But then the question presented is as to how this claim of the creditors can be enforced. The statute provides that that portion of the insurance money which was purchased by excess of premiums above $500 is “primarily” liable for the husband’s debts. The word “primarily” is used as a synonym for the word “first,”—that is, that the excesss of the insurance shall be first liable for the husband’s debts, and, secondly, that, after the husband’s debts have been satisfied, the remainder of the excess shall belong to the wife. If we are right in thus construing the statute, it necessarily follows that this excess of insurance is a fund for not one, but all, the creditors of the deceased. It is an equitable asset of the estate of the husband, who died insolvent, without sufficient property to pay all his just debts. Therefore the executor or administrator of the husband’s estate in the administration of the same is obligated to reduce this equitable asset to possession under the powers conferred by chapter 314 of the Laws of 1858, and distribute the same among all the creditors of the deceased. Of course, the wife cannot be deprived of any part of this insurance which is not necessary for the payment of the debts of the deceased. That this was the legislative intent is indicated by the phrase that this excess of insurance shall be “primarily” liable for the payment of the husband’s debts; in other words, if the husband does not leave sufficient property to pay his debts, then the claims of all the creditors are to become a lien upon the insurance purchased by annual premiums in excess of $500, and until such claims have been paid the wife has no interest in such proceeds,—that is, the proceeds of the excess of insurance is property which has been produced by the misapplication of assets of the insolvent husband, and which, under the statute, forms a part of his estate to be distributed, after his other property has been exhausted, among all his creditors.
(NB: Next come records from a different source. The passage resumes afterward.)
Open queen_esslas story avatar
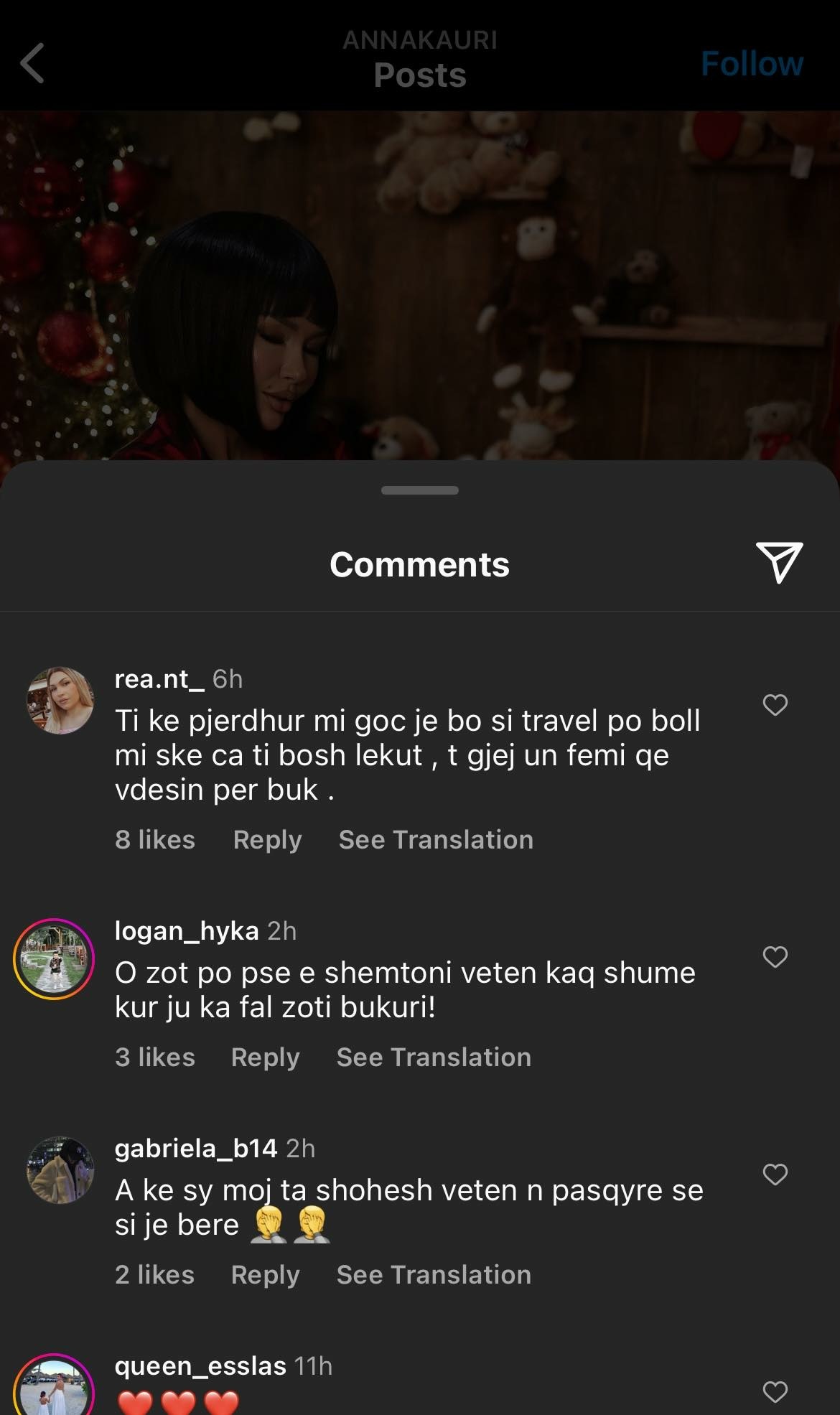 54,1386

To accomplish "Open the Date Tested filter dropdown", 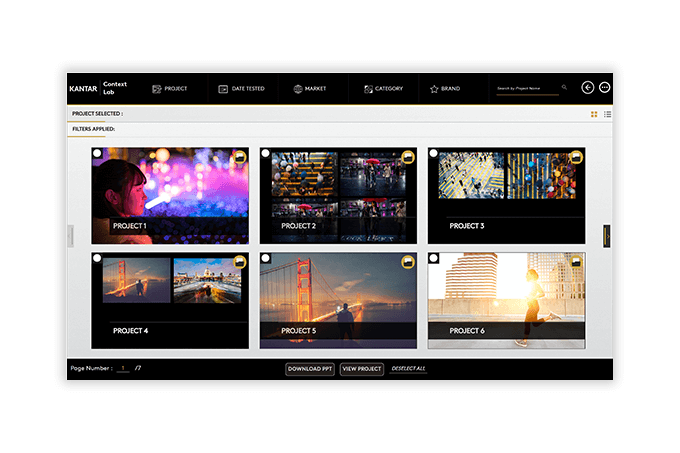I will click(x=241, y=89).
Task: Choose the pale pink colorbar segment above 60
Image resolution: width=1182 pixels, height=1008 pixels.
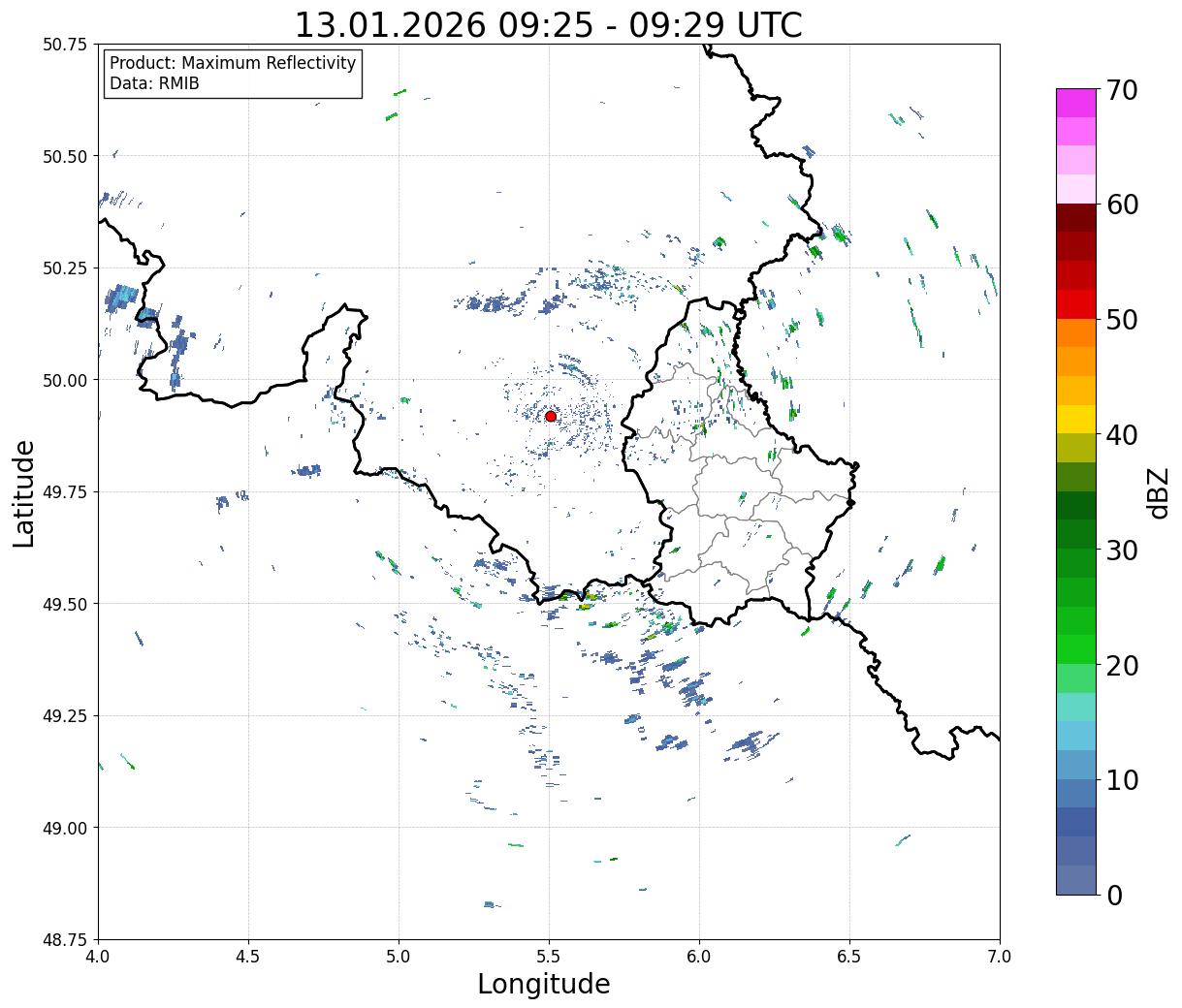Action: pyautogui.click(x=1075, y=189)
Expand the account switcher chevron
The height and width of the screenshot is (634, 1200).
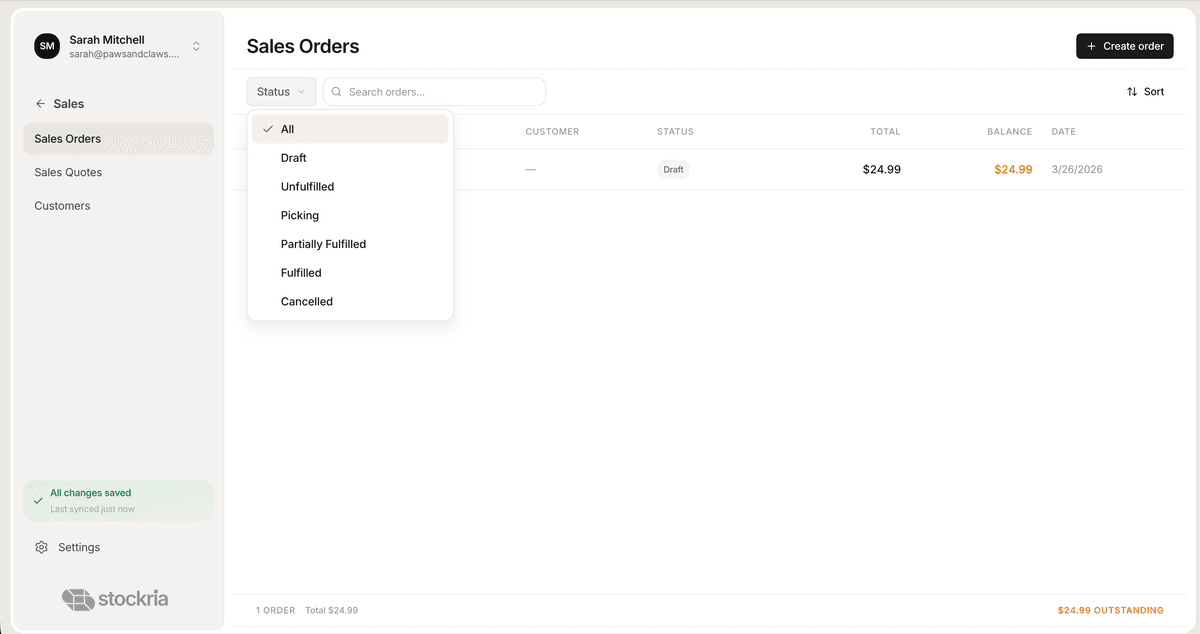pos(196,45)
It may be suggested that the executor or administrator might be unwilling to take the necessary legal proceedings to reduce this insurance to possession. That may be. But if an administrator or an executor refuses to perform his duty he can be removed, and some one appointed in his place, who will properly execute the duties of his trust; or, in case of his refusal, it is possible a creditor, on behalf of himself and all other creditors, might bring an action, making the-executor or administrator a party defendant, and alleging that he had refused to bring such action. It seems to us clear, however, that a creditor situated as the plaintiff is has no standing whatever to maintain an action of this character. In this connection it may not be out of place to call attention to the fact that in no event can the premium paid upon the three policies assigned to the plaintiff be charged to the defendant Charlotte Domeyer; in other words, such premiums cannot be considered as a part of the $500 in determining what insurance she is entitled to under the statute. These policies were assigned as collateral security for the payment of the husband’s debts long before his decease. By virtue of the assignment, in which she joined, she thereby, until the husband’s debt had been paid, parted with all her interest in such policies. The premiums thereafter used in keeping such policies alive were not for her benefit, but for the benefit of the husband and this plaintiff. The husband had the right— and it was a laudable act on his part—to use so much of his own property as he saw fit to keep those policies alive, in order that he might secure to his creditor the payment of his claim. It needs no argument to demonstrate that, if the plaintiff’s claim against the husband’s estate exceeds the proceeds of the policies, and for that reason he is entitled to take the entire proceeds, the premium paid cannot be included in the $500 which the husband had a right to use for the purpose of creating a fund for the benefit of his wife after he had died.

It follows, therefore, that the judgment appealed from must be reversed, with costs, and, inasmuch as the plaintiff cannot, under any circumstances, recover in this action, the complaint must be dismissed, with costs to the defendant Charlotte Domeyer. All concur.